» **Inténtalo**
Imprime sin ningún cambio el pasaje del texto sobre el precio del gas comprendido entre "La guerra de" y "las políticas actuales.", ambos incluidos.

» **Fragmento de texto**

◇ ◇ ◇

La guerra de Ucrania será larga. El precio del gas seguirá alto. Europa tiene que disminuir su consumo de gas y su dependencia del gas ruso. Todos los gobiernos europeos han tenido o tendrán la tentación de hacerse trampas en el solitario e importar en Europa un nefasto invento argentino, la inflación reprimida. Como el precio ha subido, cambiemos la forma de medirlo o pongámosle topes artificiales. Topes que implican una pérdida real para alguien y finalmente un aumento de la deuda pública. Treinta y seis mil millones llegó a alcanzar el déficit de la tarifa cuando el anterior gobierno socialista subsidió la tarifa eléctrica. Una cifra que palidece ante las estimaciones del coste de mantener las políticas actuales.

◇ ◇ ◇

» **Información mostrada**
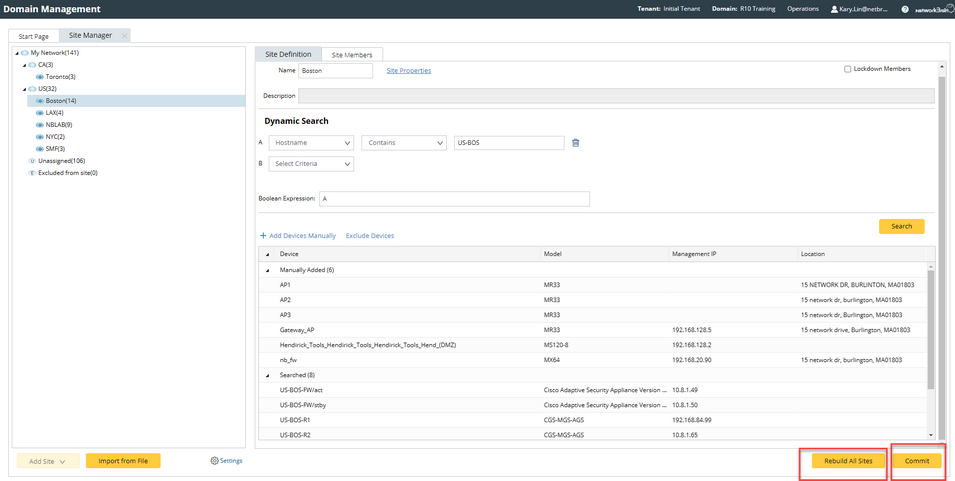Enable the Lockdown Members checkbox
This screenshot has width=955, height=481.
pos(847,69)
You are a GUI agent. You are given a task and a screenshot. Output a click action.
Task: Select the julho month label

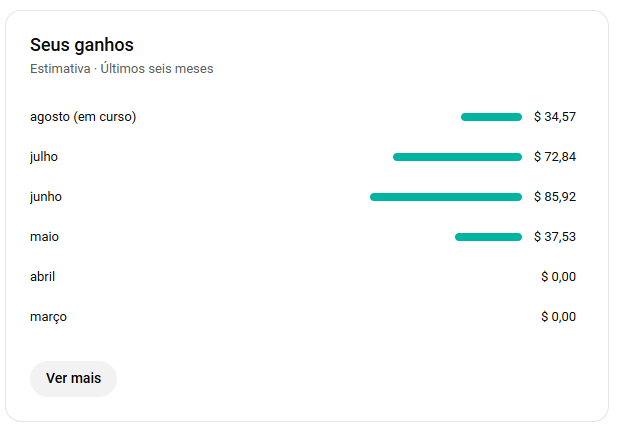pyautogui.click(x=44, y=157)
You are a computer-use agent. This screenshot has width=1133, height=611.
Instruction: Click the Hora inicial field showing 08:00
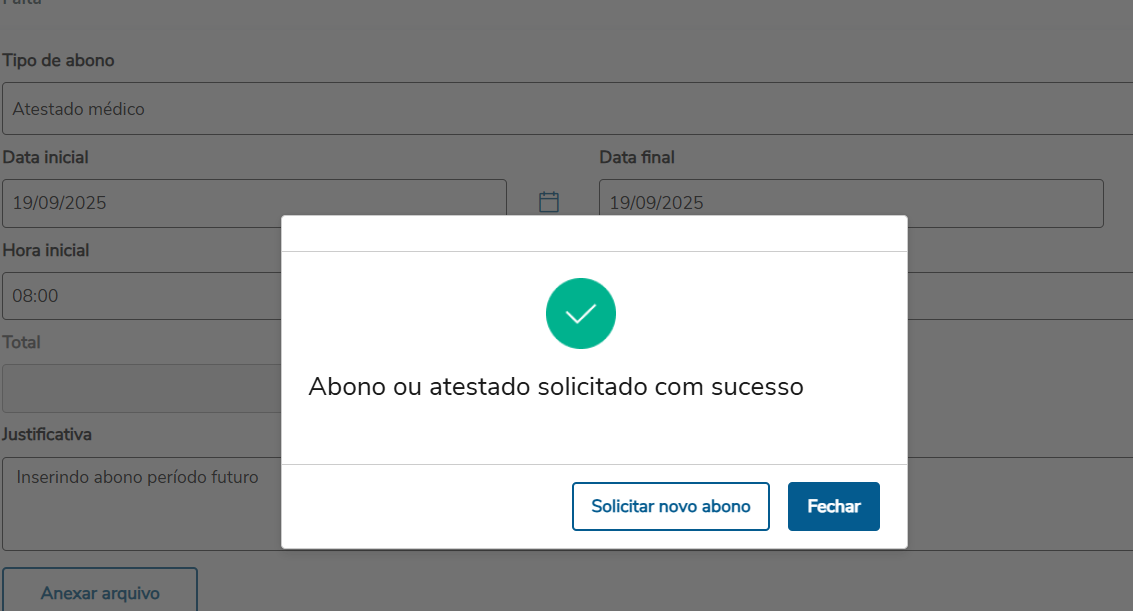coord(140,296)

◇ ◇ ◇

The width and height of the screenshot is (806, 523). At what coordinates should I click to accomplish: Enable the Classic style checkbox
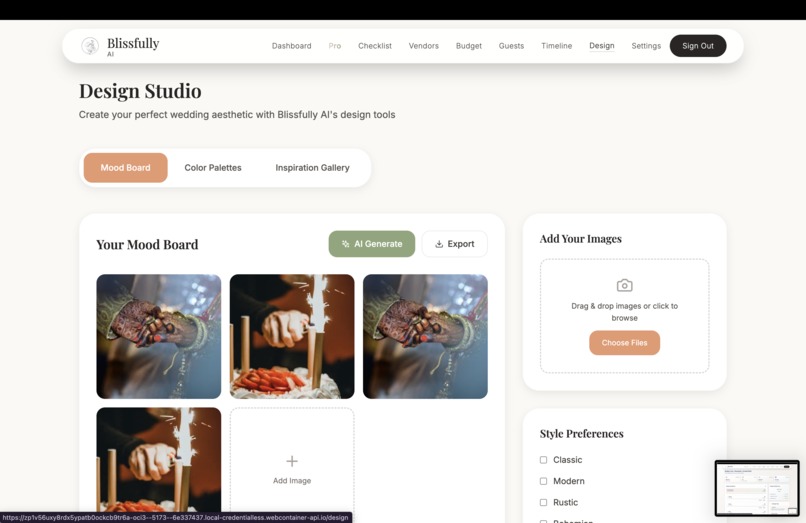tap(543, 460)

◇ ◇ ◇

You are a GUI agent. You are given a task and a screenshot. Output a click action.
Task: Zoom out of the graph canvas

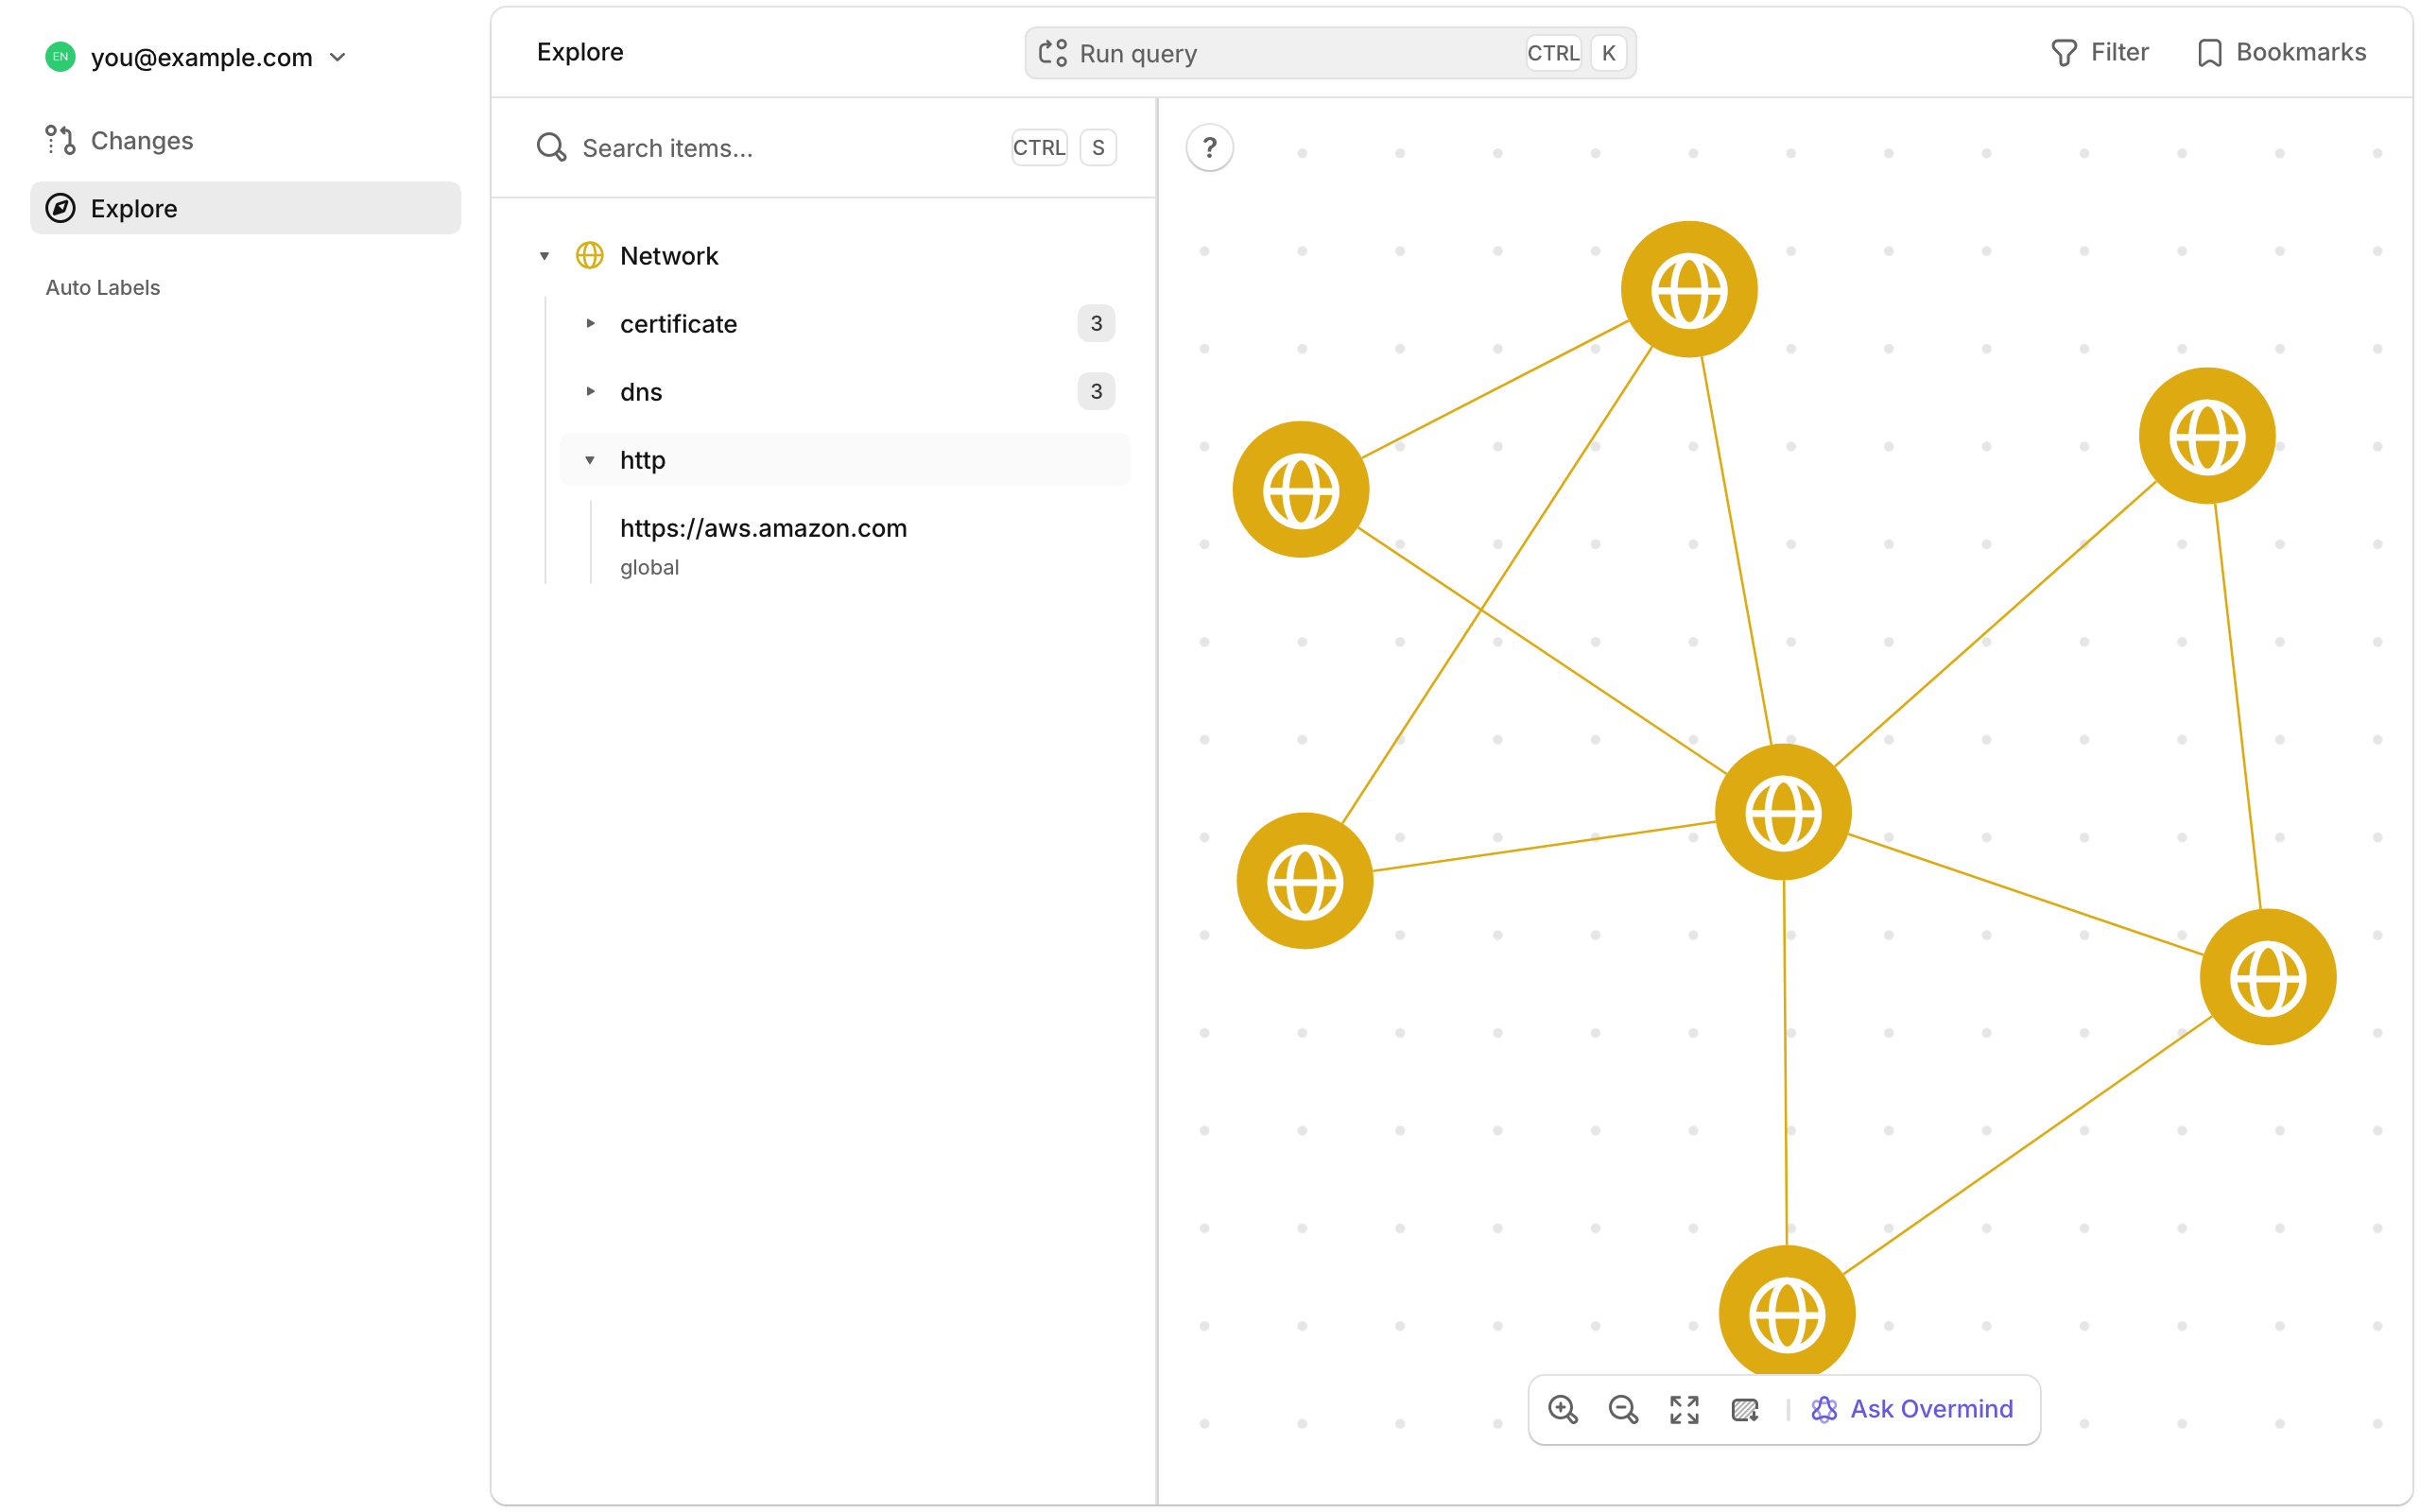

◇ ◇ ◇

» **Respuesta al problema**
La guerra de Ucrania será larga. El precio del gas seguirá alto. Europa tiene que disminuir su consumo de gas y su dependencia del gas ruso. Todos los gobiernos europeos han tenido o tendrán la tentación de hacerse trampas en el solitario e importar en Europa un nefasto invento argentino, la inflación reprimida. Como el precio ha subido, cambiemos la forma de medirlo o pongámosle topes artificiales. Topes que implican una pérdida real para alguien y finalmente un aumento de la deuda pública. Treinta y seis mil millones llegó a alcanzar el déficit de la tarifa cuando el anterior gobierno socialista subsidió la tarifa eléctrica. Una cifra que palidece ante las estimaciones del coste de mantener las políticas actuales.